Por Luisa Moncada
Monseñor Óscar Armulfo Romero y Galdámez escribió su legado en la década de los 70 cuando en su país, El Salvador, se sufría la más cruenta ola de represión militar y sangriento conflicto social. Romero alzó la voz para defender a los oprimidos, pedir justicia y exigir un alto a las violaciones de derechos humanos cometidas por el Ejército y la Guardia Nacional de la época, en contra de los más vulnerables.
Pedir que hubiese justicia en un país donde la vida de las clases desposeídas carecía de valor y reinaban la marginación social y la violencia ejercida desde el Estado mismo, tuvo consecuencias; Romero fue asesinado de un disparo certero en el corazón un 24 de marzo de 1980, mientras celebraba una homilía, justo en el momento de la consagración.
A pesar de que su asesinato fue presenciado por más de 150 personas, aún nadie ha pagado condena por el crimen y este sigue impune.

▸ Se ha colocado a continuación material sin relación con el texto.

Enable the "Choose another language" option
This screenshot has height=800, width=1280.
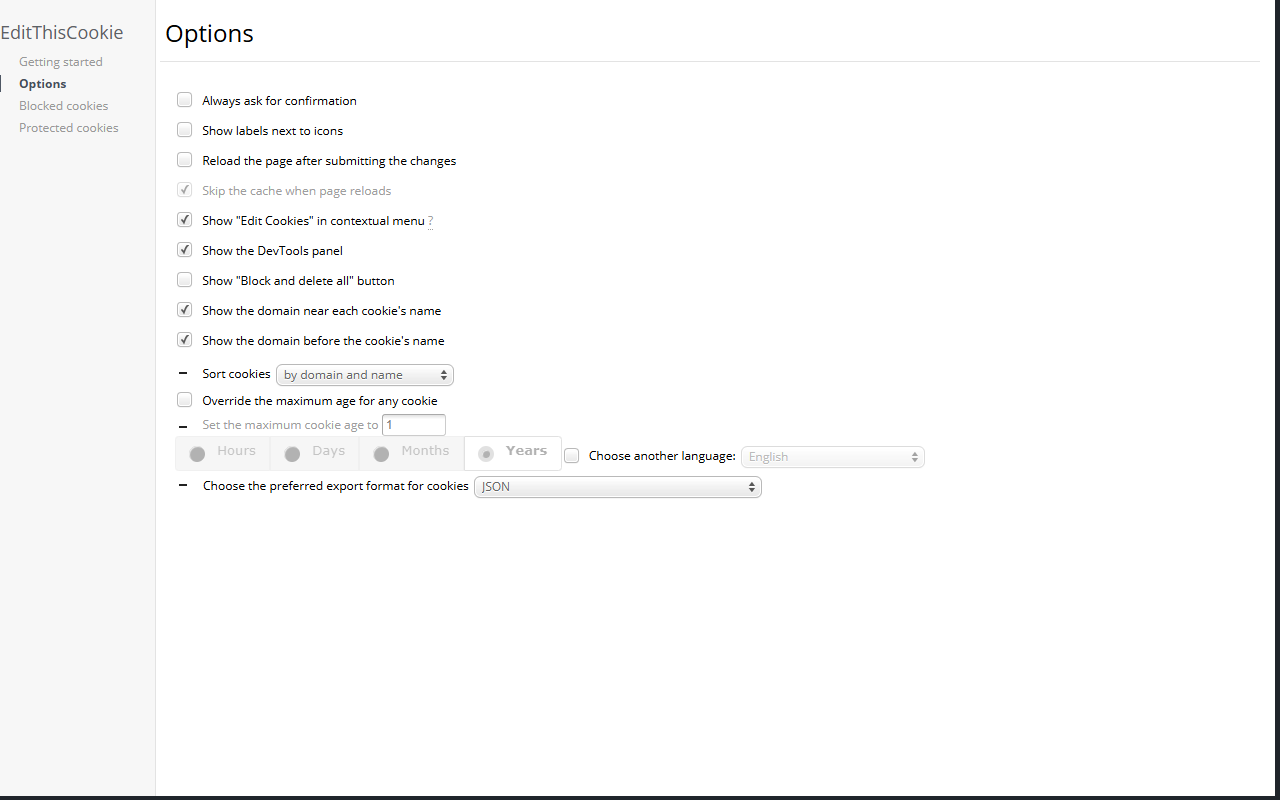570,455
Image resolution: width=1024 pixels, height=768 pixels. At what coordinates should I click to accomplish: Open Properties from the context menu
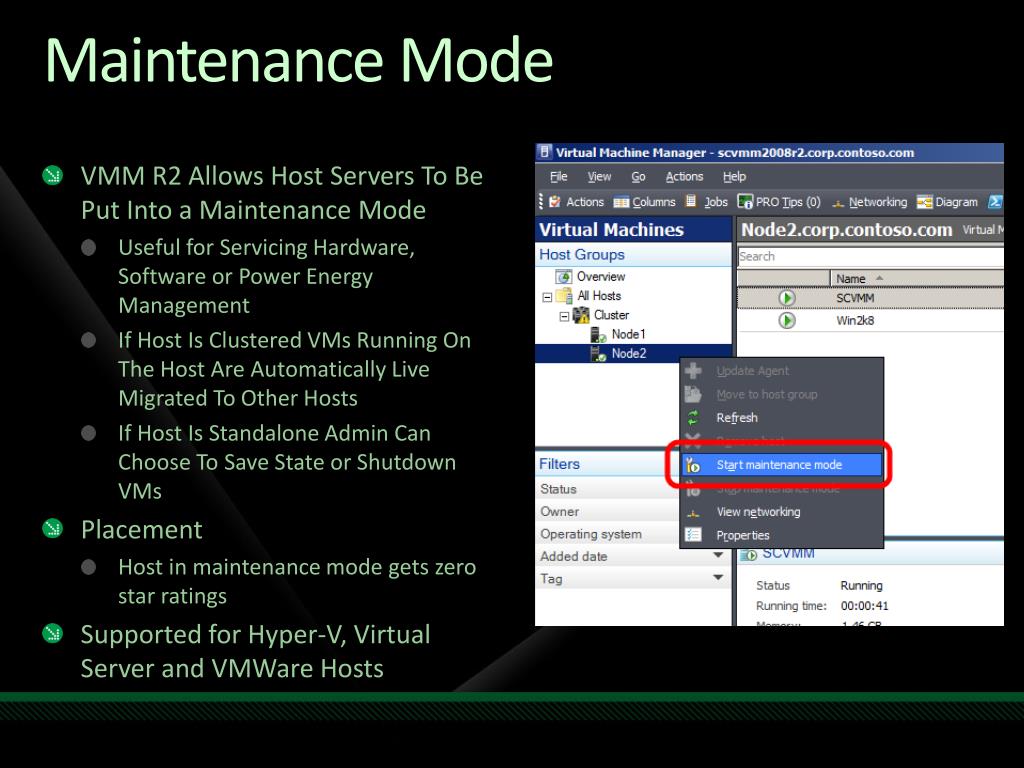pos(743,535)
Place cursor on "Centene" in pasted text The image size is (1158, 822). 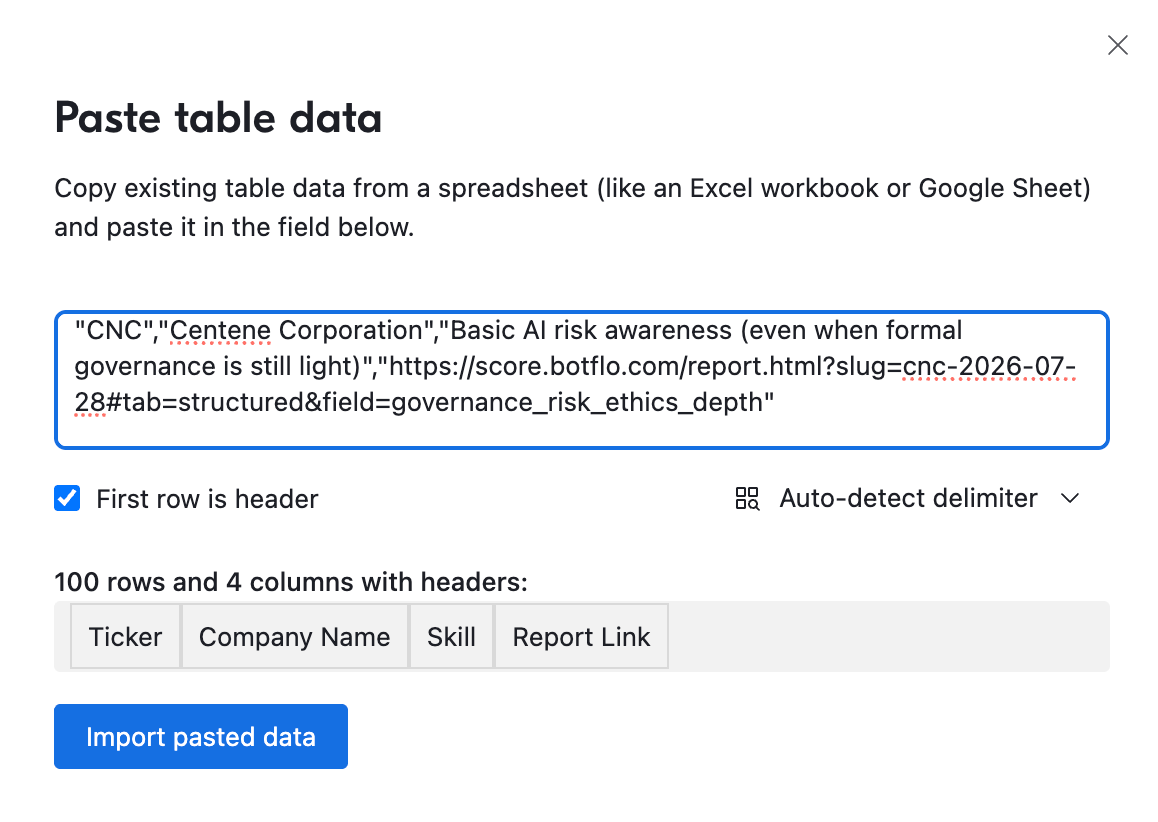click(220, 330)
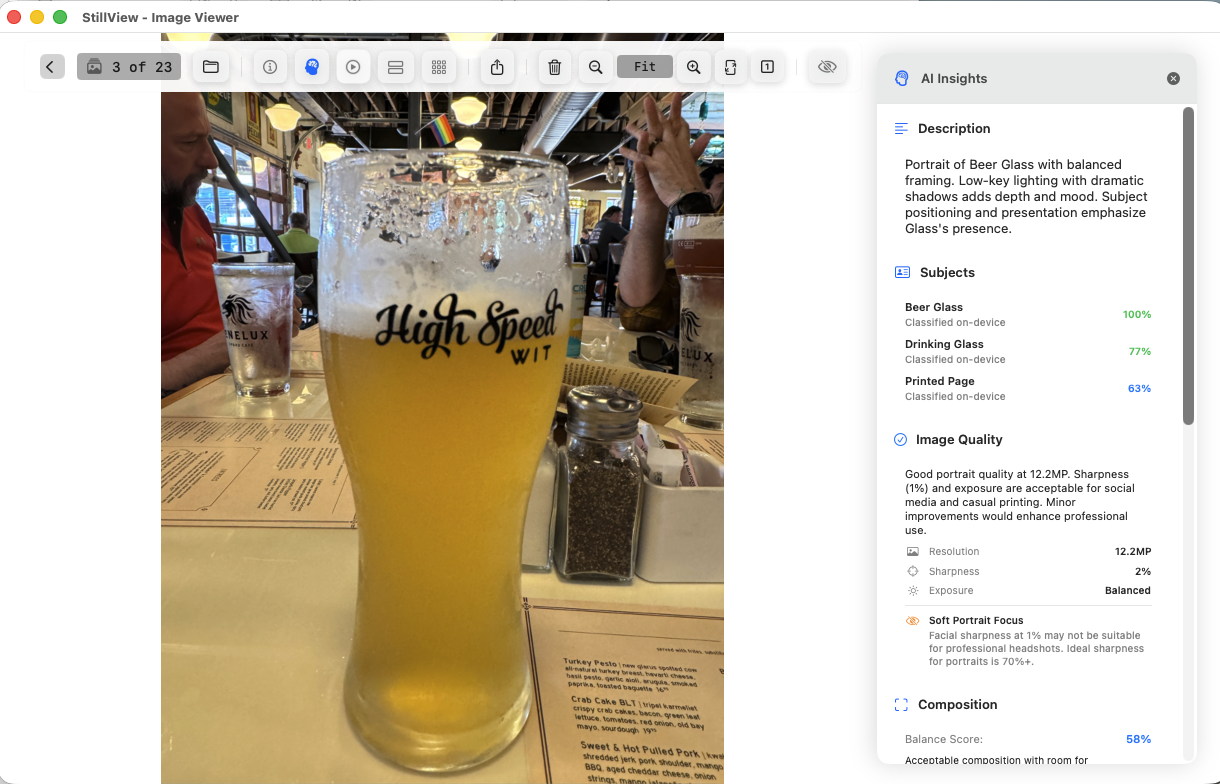Show image info panel
This screenshot has height=784, width=1220.
269,67
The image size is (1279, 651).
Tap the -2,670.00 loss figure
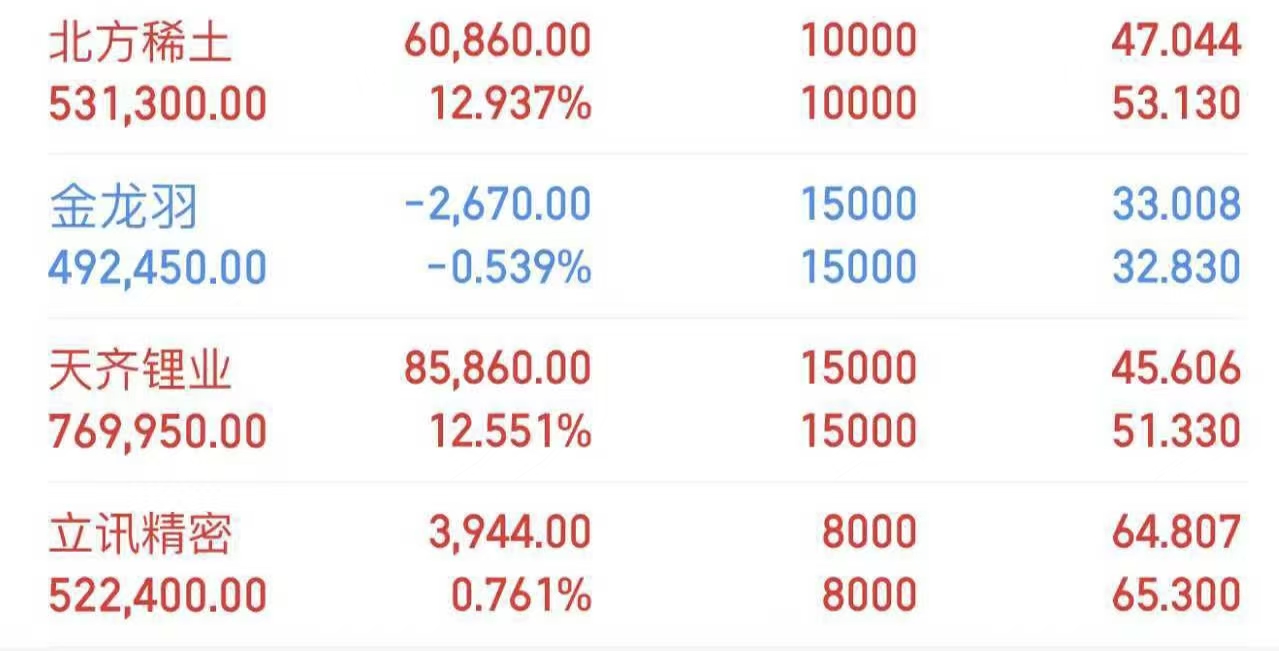pyautogui.click(x=497, y=206)
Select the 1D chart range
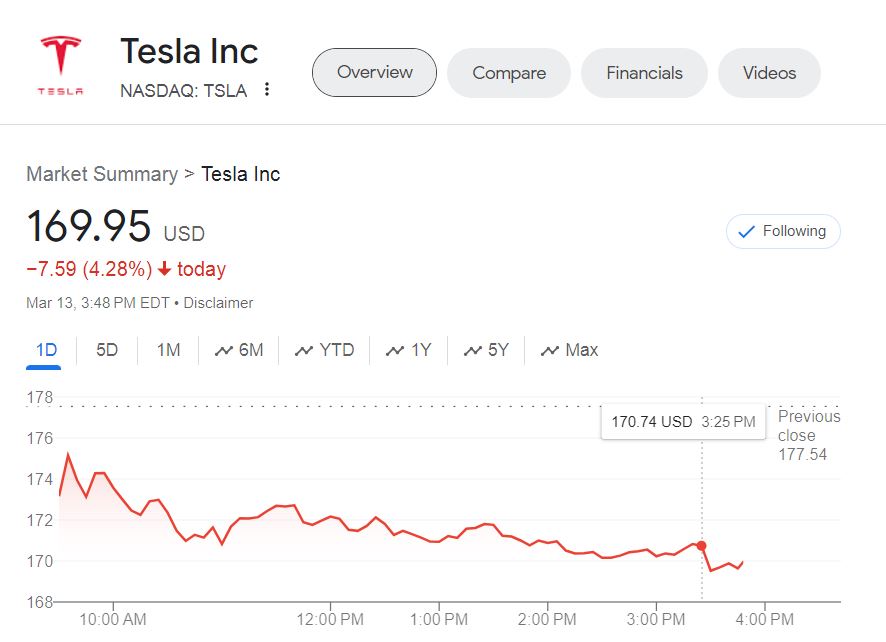Screen dimensions: 886x642 click(x=46, y=350)
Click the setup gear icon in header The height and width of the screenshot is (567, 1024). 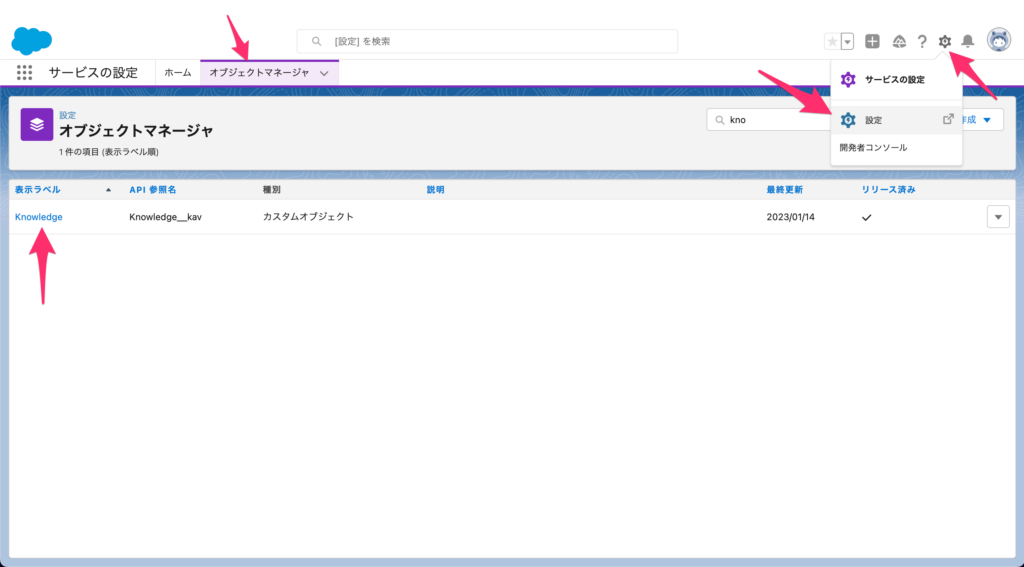coord(945,41)
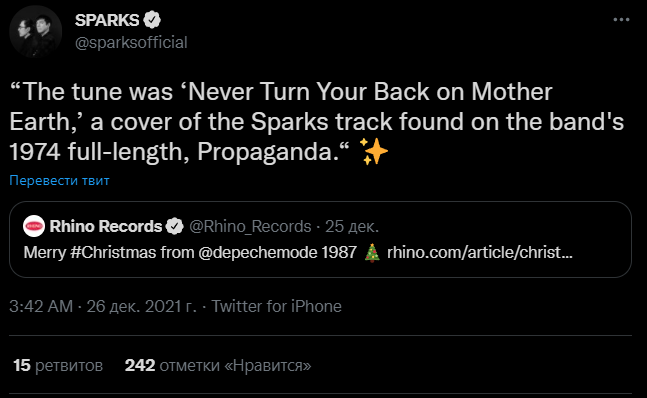Image resolution: width=647 pixels, height=398 pixels.
Task: Open the @Rhino_Records handle
Action: point(250,226)
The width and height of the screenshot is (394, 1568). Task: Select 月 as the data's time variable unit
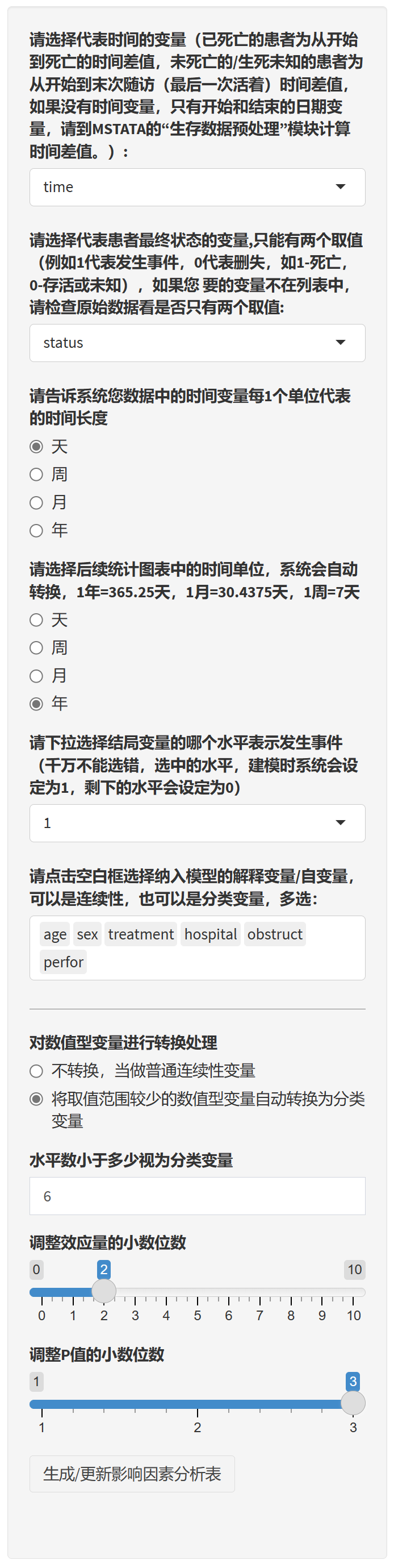36,502
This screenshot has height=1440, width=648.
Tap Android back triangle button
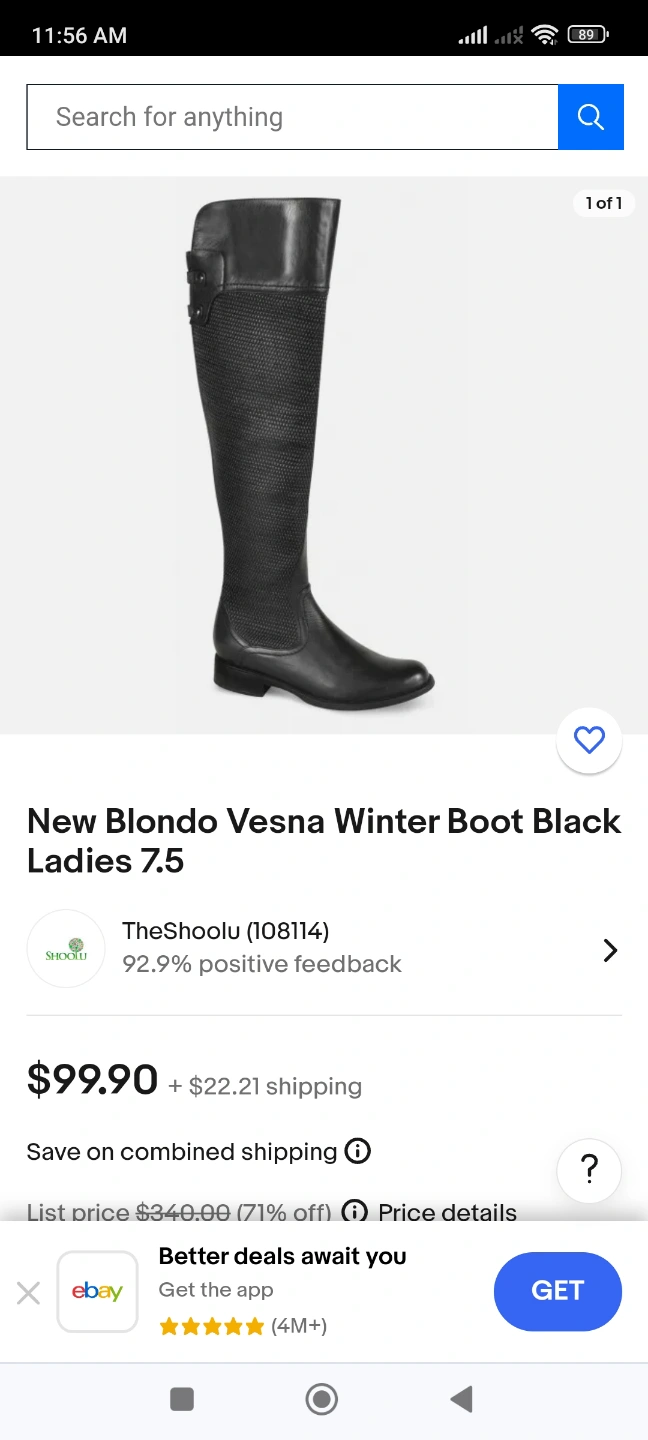[x=461, y=1398]
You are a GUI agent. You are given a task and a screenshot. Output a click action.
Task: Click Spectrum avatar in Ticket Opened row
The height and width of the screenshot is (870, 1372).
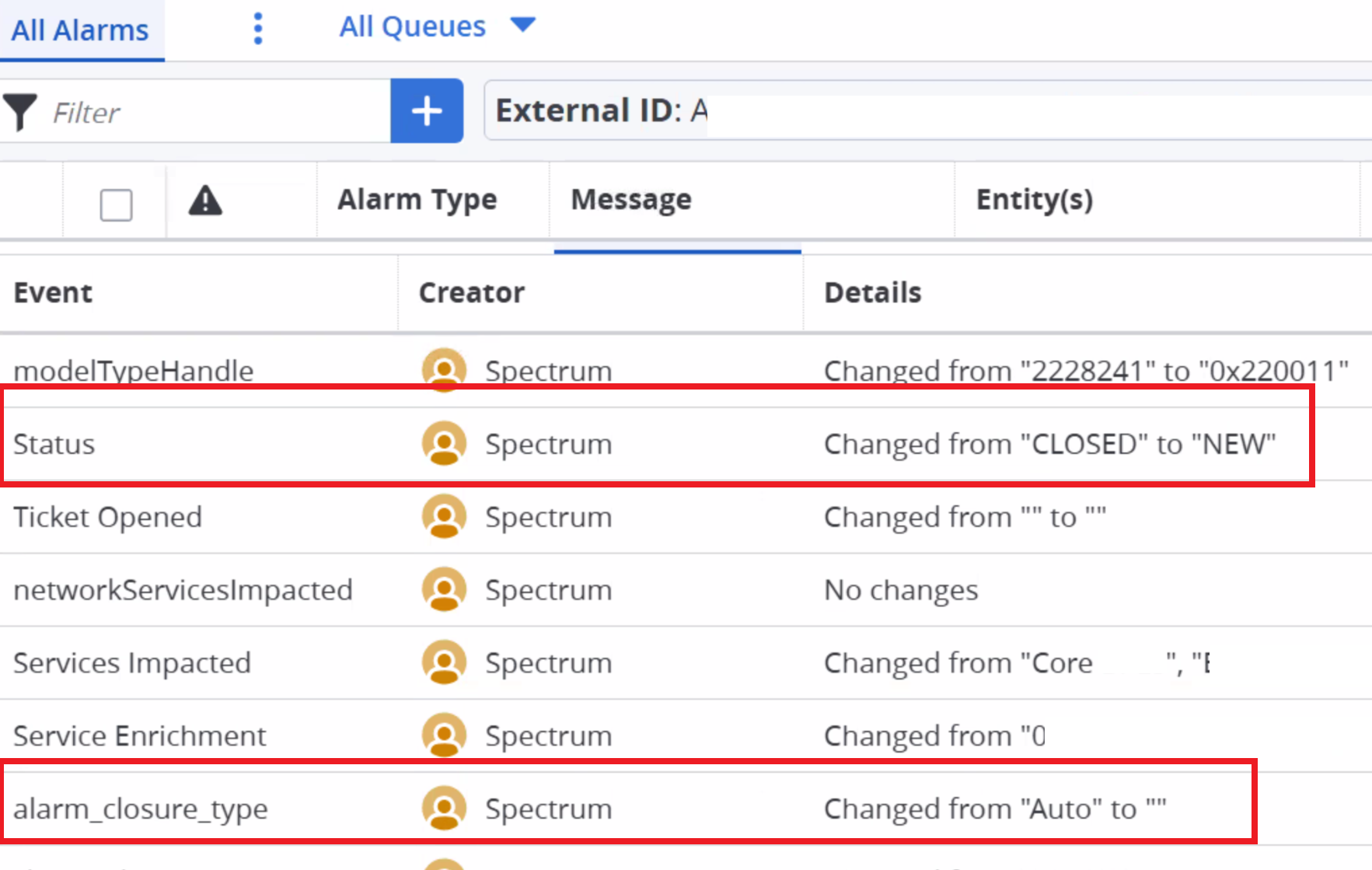pyautogui.click(x=444, y=516)
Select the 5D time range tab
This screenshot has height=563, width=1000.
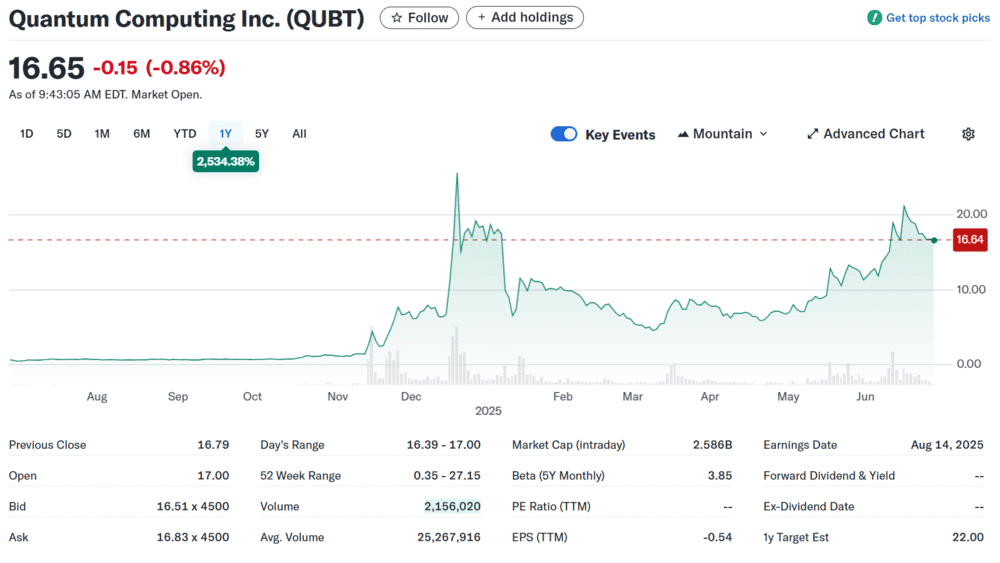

El inmenso amor que tuvo a su pueblo y su decisión de vivir el evangelio a profundidad y con coraje, fue reconocido por el Vaticano el 14 de octubre de 2018. Ese día, el obispo mártir se convirtió en Santo, rodeado de miles de sus seguidores que al fin pudieron tocar a un «Santo» que era tan de su pueblo, como ellos mismos.